You have an ETL process (importing data) that deletes and inserts data. This is what I do to make sure it's not a mistake to keep going.

The Obigatory Preface

There's more than one way to skin a cat. Why would nayone skin a cat is beyond me. It's in poor taste (no pun intended). It's inhumane and it's just odd. Did someone wear a cat on their head, like Davie Crocket? Skin a beaver makes more sense. Anyway...

This could be done a few different ways and I do this, in my all code bases, a few different way. This is just one that, in this instance, performs the best. By the best I mean - in and out.

OK - meta & potatoes.

You bring in some data and it's 156K rows. You cleaned it up, you parsed it, yo massaged it, you adjusted it to satisfy the bribe you took to make it look different (that's a joke; kinda, does nayone believe this never happends? Really, it's just some guy, like me, that controls your data...). You're good to go. Let's replace what we have.
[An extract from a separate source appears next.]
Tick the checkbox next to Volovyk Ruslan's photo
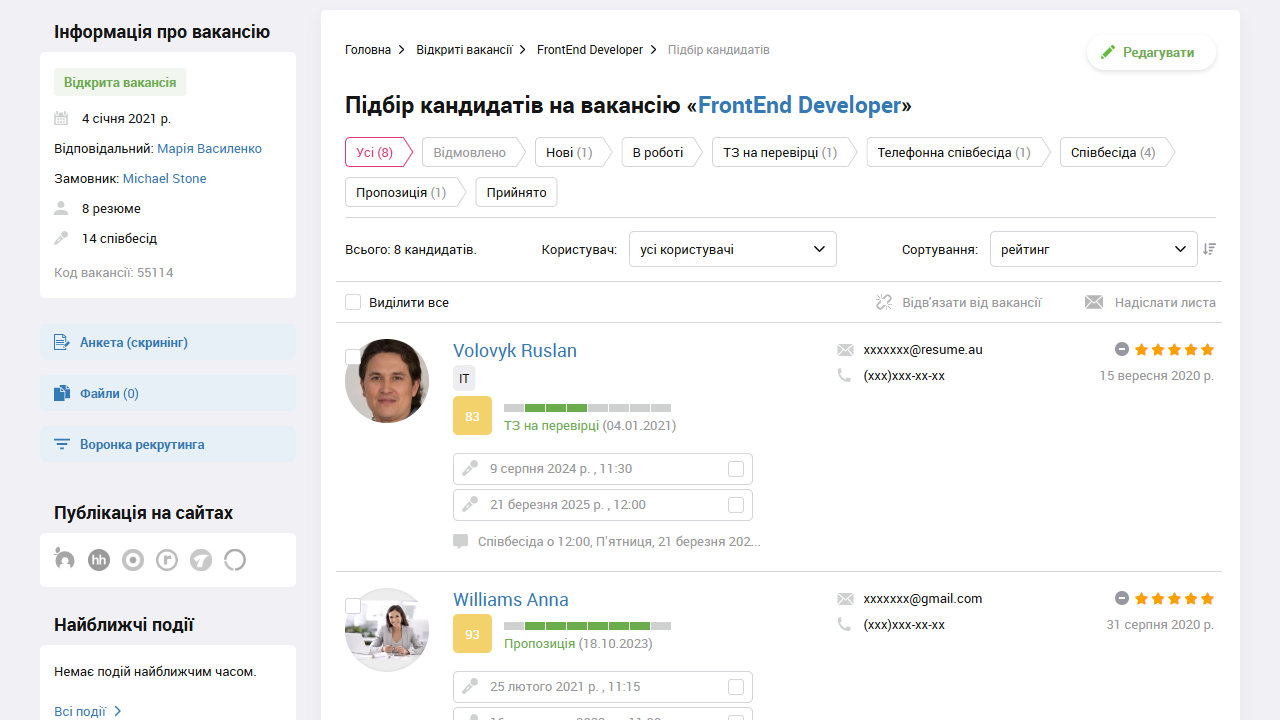 pos(353,356)
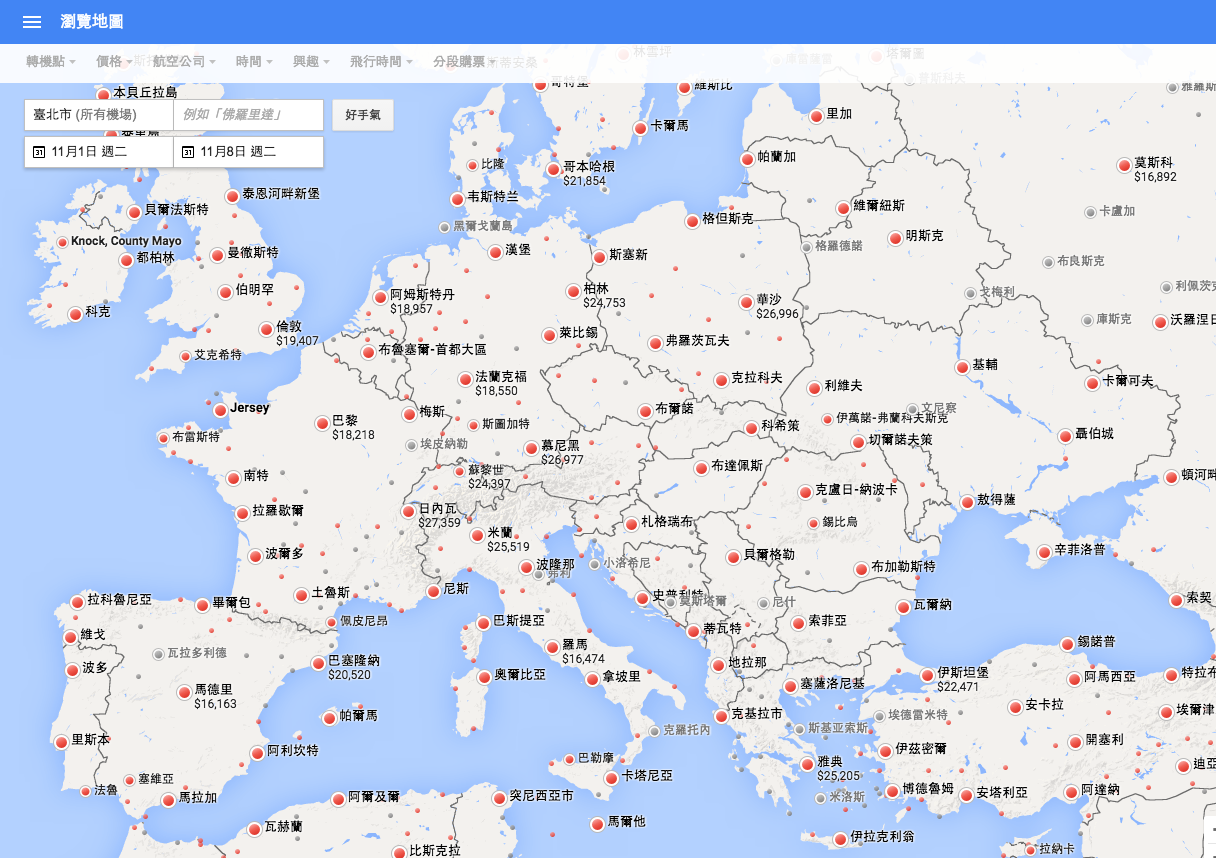Open the hamburger menu icon
The width and height of the screenshot is (1216, 858).
(x=31, y=22)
In this example, it typically goes like this:

DELETE [Table] WHERE IsTrue = 1

INSERT INTO [Table] SELECT * FROM [OtherTable]
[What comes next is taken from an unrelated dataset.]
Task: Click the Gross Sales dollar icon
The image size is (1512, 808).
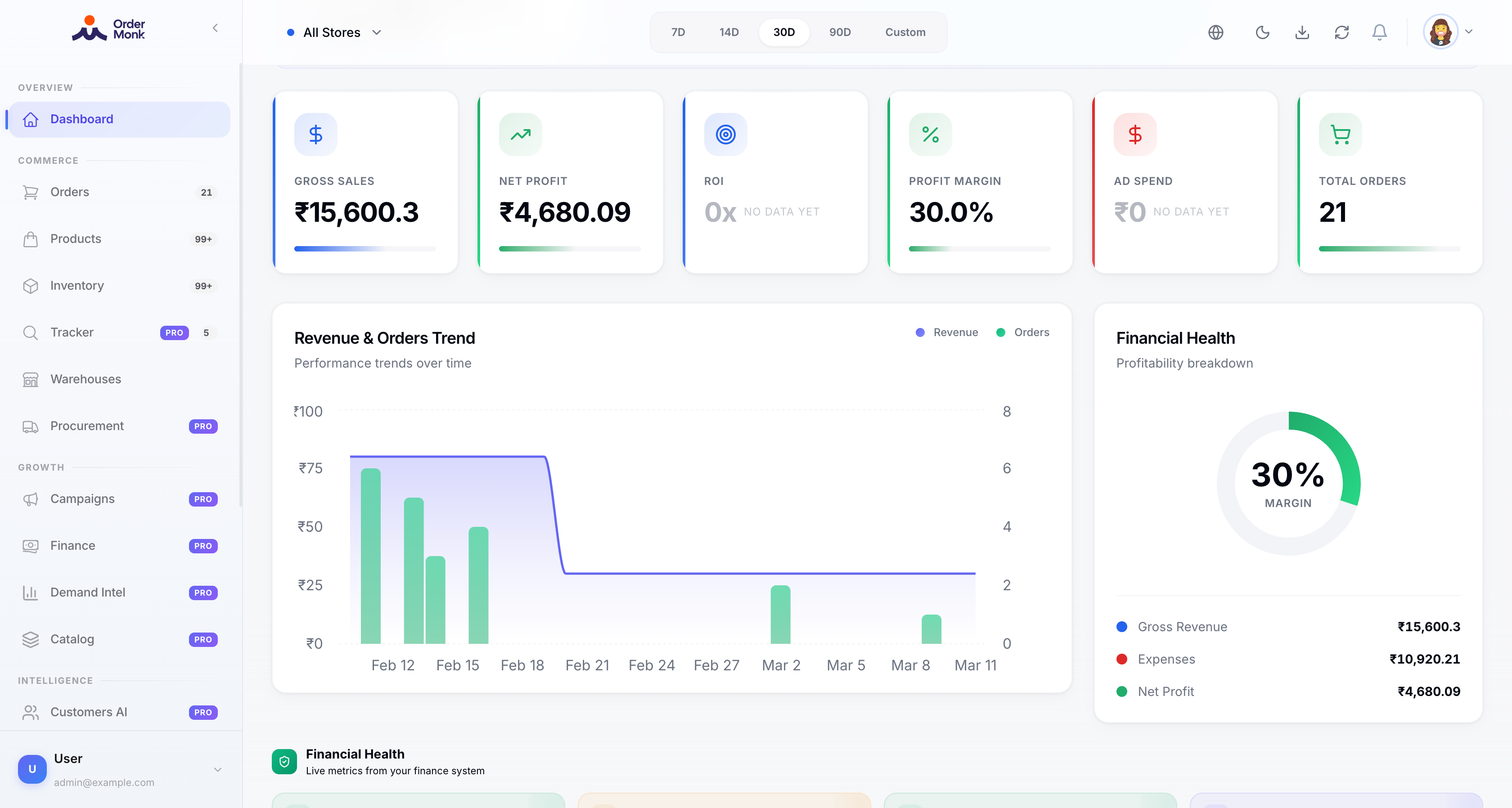Action: pyautogui.click(x=316, y=135)
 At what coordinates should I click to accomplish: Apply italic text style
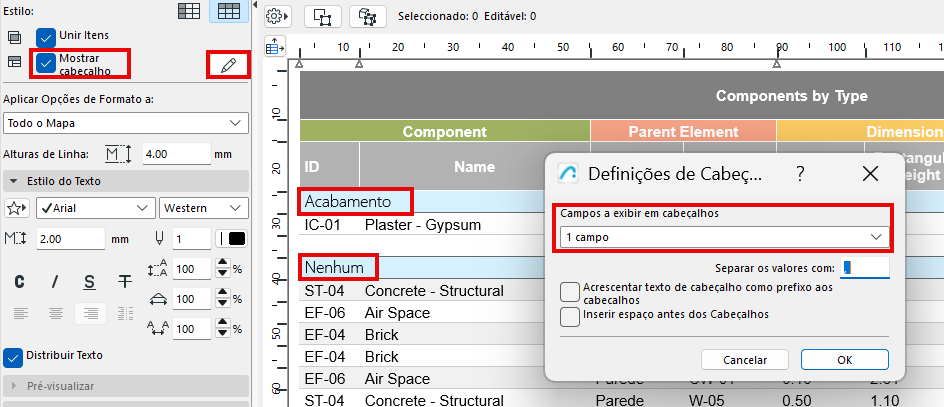55,280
Now, weather you have 10 more criterions or ensure that you only delete things that make sense, what you dodn;t check for is VOLUME.

Let's say you make sure that you only delete data for the same date:

DELETE [Table] WHERE IsTrue = 1 AND ThisDate IN (SELECT ThatDate FROM [OtherTable])
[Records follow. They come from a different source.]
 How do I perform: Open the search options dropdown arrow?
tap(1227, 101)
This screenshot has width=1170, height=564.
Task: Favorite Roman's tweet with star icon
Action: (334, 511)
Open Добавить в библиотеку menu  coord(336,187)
INSERT INTO [Table] SELECT * FROM [OtherTable]

That's kewl. Now you only delete data for the same date you're importing. This can be for any number of fields and different scenarious. We can avoid the yeah buts..this is a specific scenario I am dealing with. Keep reading, Internet Hitchhiker

What is you're import only hasone (1) row for that date because the ETL process was flawed, or the source was missing data? The DELETE still shows true, but you deleted 110K rows and replaced it with 1 - not good. no bueno. Malo. Muy malo. Unless it's supposed to be that way. Then you can move on.

This is how I handle this scenario when something like that SHOULD NOT happen - by design.

DECLARE @newCount INT;
DECLARE @existingCount INT; --if you deal with much data use BIGINT. cause 2B is peanuts.

SELECT @newCount = COUNT(*) FROM [OtherTable];
SELECT @existingCount = COUNT(*) FROM [Table];
DECLARE @percentNewOfOld float = CAST(newCount  AS float)/CAST(existingCount  AS float);

Now, there's a few things you can do here. You can check counts, percents, etc. This is one example.

IF(@percentNewOfOld < .75) -- I'll take a 25% reduction in volume - maybe you need more than before?
BEGIN
  --we have a problem - now you can do what you do when you have a problem
--LOG IT..
--RAISEERROR(...
--GOTO: Fucked...
END

And that's it. 

REVERSE-TL;DR

You wanted to replace some data, but before you, you want to make sure that you're replacing that within an acceptable range and if the range is not met, abort. Maybe you expect for volumes to change by x percent (number of appointments actually worked on vs. forecasted) or maybe you're number can only go up (number of people that call in on a given day). Either way, but cognizant of this and Code Defensively!